HTŞ’nin lağvedilmesiyle, diğer radikal örgütlerin güçlenmesi beklenebilir. Silahlı güç, Suriyeli muhalifler ve SİHA operasyonlarıyla koordineli bir operasyon gerçekleştirmeden, bölgedeki radikal gruplar temizlenemez”Turpun büyüğü ise heybede. Özkızılcık Rusya’nın radikal grupları bahane ettiğini, bu grupların tasfiye edilmesiyle Rusya’nın argümanının boşa çıkartılacağını söylüyor. Ama tüm bu işlemin sonuçta rejimin tutumunda hiçbir değişikliğe yol açmayacağını da ekliyor:“Türkiye bölgedeki radikalleri elimine ederse, bu, Rusya’nın bölgeye saldırmasının argümanlarını zayıflatacak ve diplomasi masasında Türkiye’nin elini güçlendirecek...

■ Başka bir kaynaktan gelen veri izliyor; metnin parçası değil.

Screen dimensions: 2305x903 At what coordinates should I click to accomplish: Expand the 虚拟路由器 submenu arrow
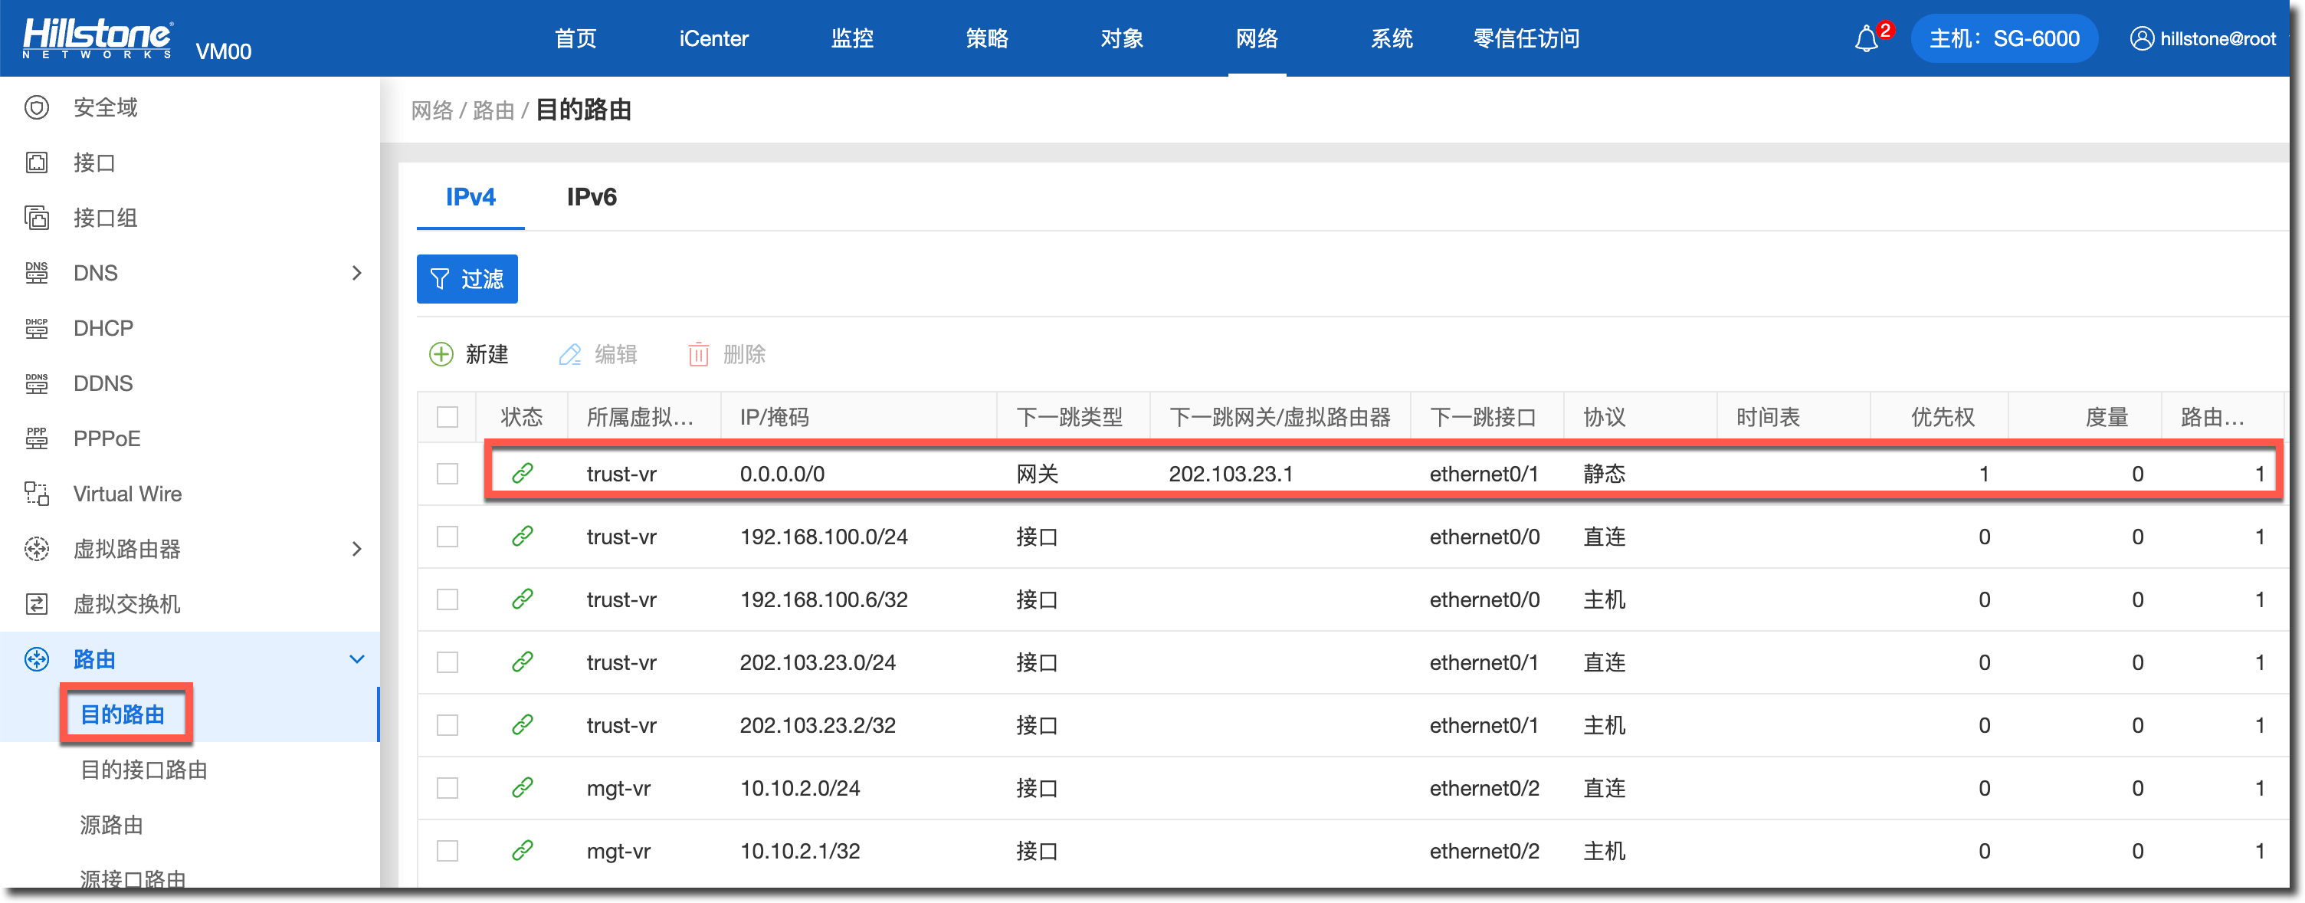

Rejim, HTŞ olsun olmasın her zaman saldırmayı deneyecektir. Burada önemli olan Türkiye’nin haklılığı.” Yani neymiş, önemli olan Türkiye’nin Rusya karşısında haklı olduğunun anlaşılmasıymış!
Yani sahada ne olduğunun önemi yok, bahsedilen gruplar ortadan kaldırıldığında İdlib’de rejime karşı kimin, nasıl savaşacağının önemi yok, bu grupları tasfiye etmenin nasıl bir çatışma ortamına yol açacağının önemi yok!Gerçekten tek kelimeyle utanç verici! Ortada bir ahmaklıktan öte ihanete varan bir tutum alış söz konusu. SETA yönetimi bu raporu nasıl yayınladı, bu tür adamları nasıl bünyesinde barındırıyor, bunu kamuoyuna açıklamalı!